Speaking on the company’s performance, Mr. Mohamed Al Bastaki, Chairman BENEFIT , stated: “In terms of the financial results for 2024, I am pleased to say that the year gone by has also been proved to be a success in delivering tangible results. Growth rate for 2024 was 19 per cent. Revenue for the year was BD 17 M (US$ 45.3 Million) and net profit was 2 Million ($ 5.3 Million).
Mr. Al Bastaki also announced that the Board had formally adopted a new three-year strategic roadmap to commence in 2025. The strategy encompasses a phased international expansion, optimisation of internal operations, enhanced revenue diversification, long-term sustainability initiatives, and the advancement of innovation and digital transformation initiatives across all service lines.

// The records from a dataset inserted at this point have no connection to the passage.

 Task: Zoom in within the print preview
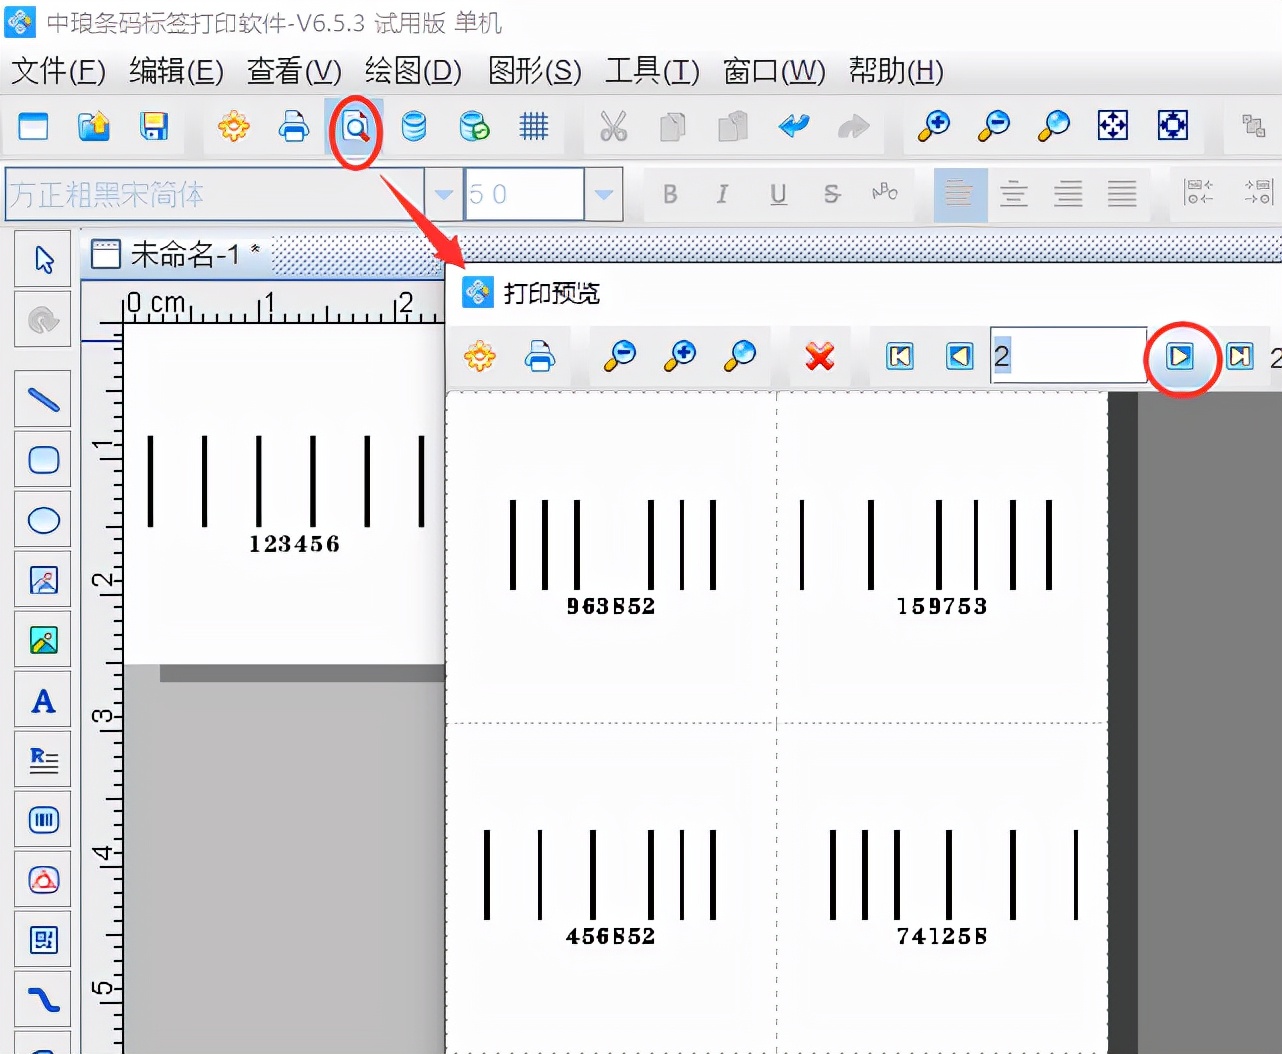pos(679,356)
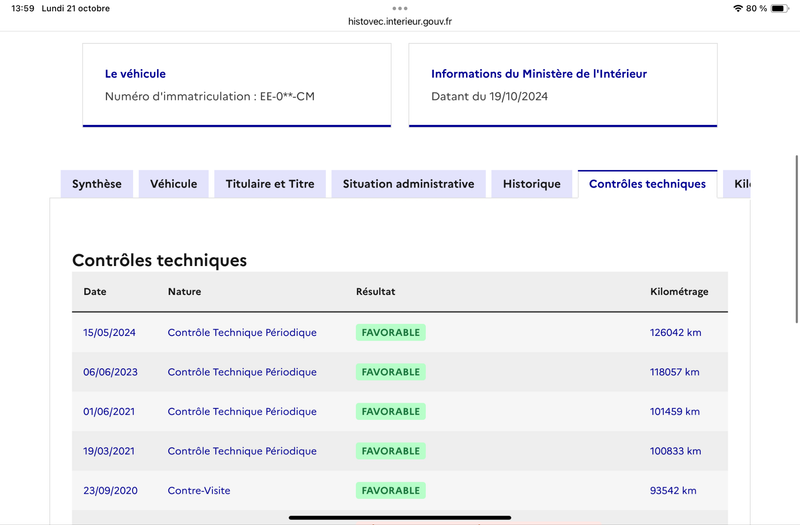Image resolution: width=800 pixels, height=525 pixels.
Task: Click the page vertical scrollbar
Action: point(796,239)
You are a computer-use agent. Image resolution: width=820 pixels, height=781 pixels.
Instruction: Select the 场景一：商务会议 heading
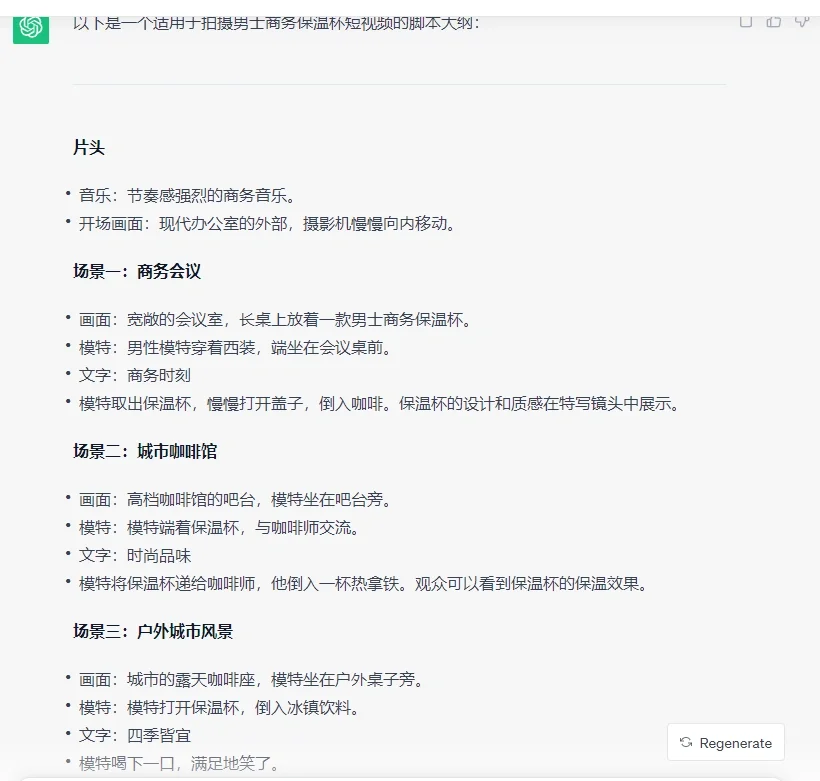pos(141,271)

“I extend my sincere appreciation to the CBB for its continued support of BENEFIT and its pivotal role in fostering a stable and progressive regulatory environment for the Kingdom’s banking and financial sector—an environment that has significantly reinforced Bahrain’s standing as a leading financial hub in the region,” said Mr. Al Bastaki. “I would also like to thank our partner banks and valued customers for their trust, and our shareholders for their ongoing encouragement. The achievements of 2024 set a strong precedent, and I am confident they will serve as a foundation for yet another successful and impactful year ahead.”

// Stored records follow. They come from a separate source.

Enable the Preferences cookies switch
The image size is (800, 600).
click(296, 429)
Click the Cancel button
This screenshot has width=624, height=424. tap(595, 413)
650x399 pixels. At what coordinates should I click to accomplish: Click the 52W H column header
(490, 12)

Chief Executive of BENEFIT; Mr. Abdulwahed AlJanahi commented, “The year 2024 represented another pivotal chapter in BENEFIT ’s evolution. We achieved substantial progress in advancing our digital strategy across multiple sectors, while reinforcing our long-term commitment to the development of Bahrain’s financial services and payments landscape. Throughout the year, we remained firmly aligned with our objective of delivering measurable value to our shareholders, strategic partners, and customers. At the same time, we continued to play an active role in enabling Bahrain’s digital economy by introducing innovative solutions and service enhancements that directly address market needs and future opportunities.”

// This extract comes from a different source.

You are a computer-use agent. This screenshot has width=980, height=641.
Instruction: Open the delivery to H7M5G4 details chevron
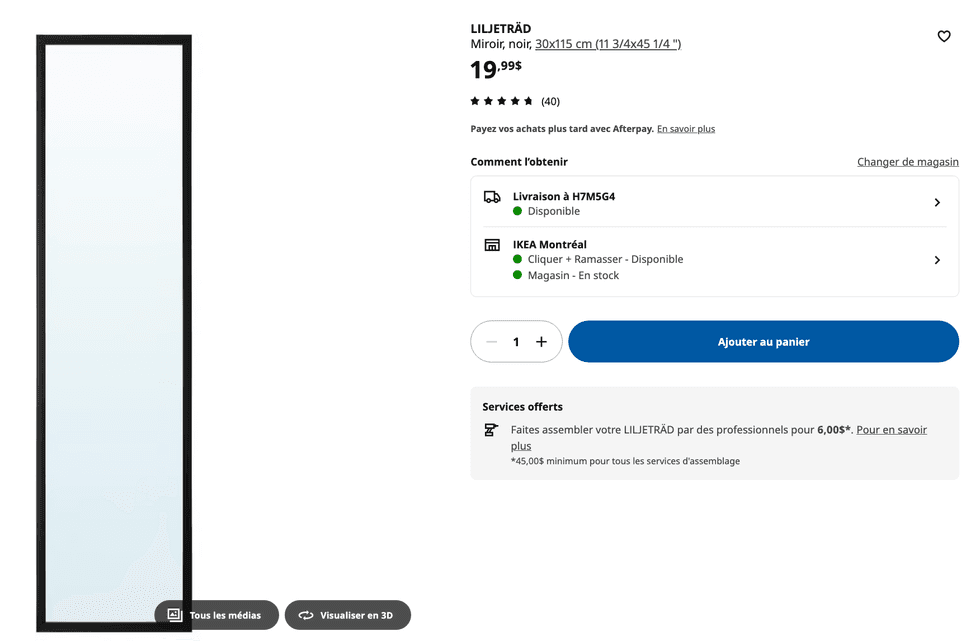pyautogui.click(x=937, y=202)
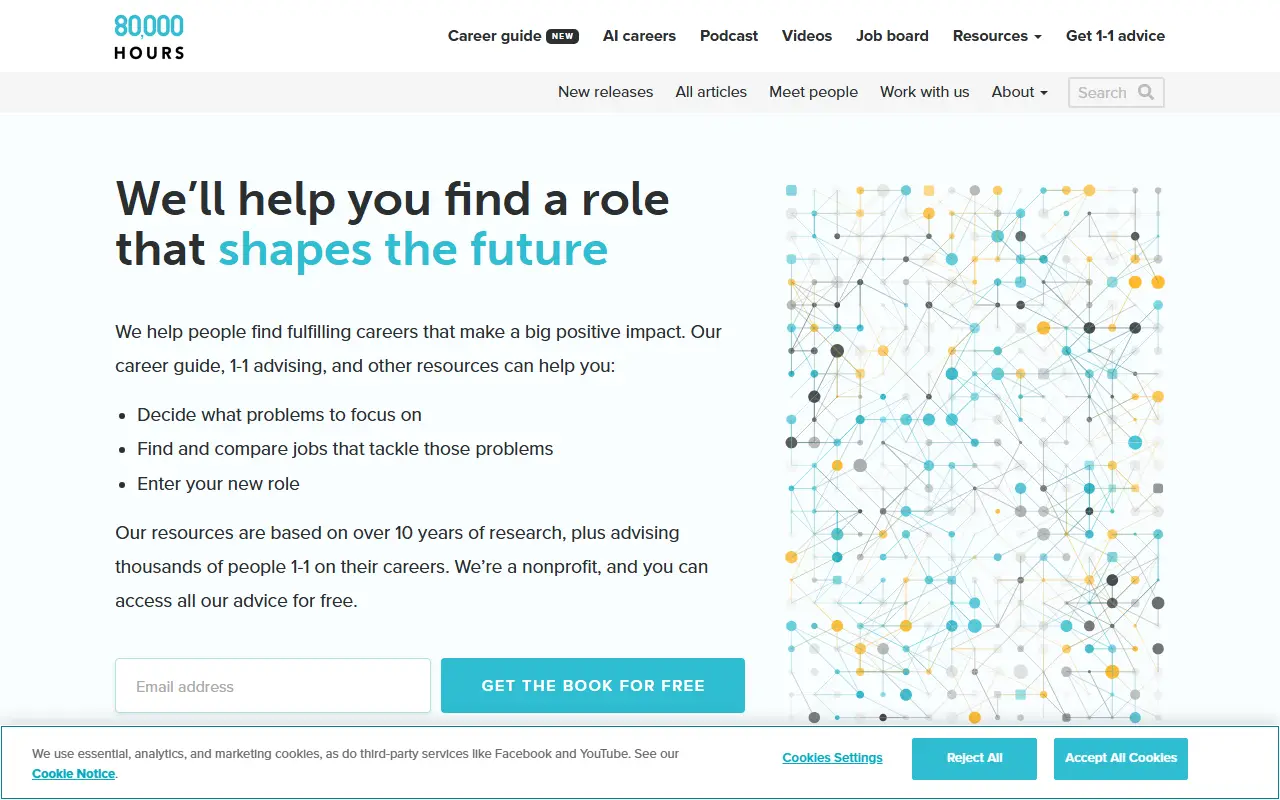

Mr. AlJanahi affirmed that BENEFIT has successfully developed a robust and well-integrated payment network that connects individuals and businesses across Bahrain, accelerating the adoption of emerging technologies in the banking and financial services sector and reinforcing Bahrain’s position as a growing fintech hub, and added, “Our achievements of the past year reflect a long-term vision to establish a resilient electronic payment infrastructure that supports the Kingdom’s digital economy. Key developments in 2024 included the implementation of central authentication for open banking via BENEFIT Pay”
Mr. AlJanahi concluded by thanking the Board for its strategic direction, the company’s staff for their continued dedication, and the Central Bank of Bahrain, member banks, and shareholders for their valuable partnership and confidence in the company’s long-term vision.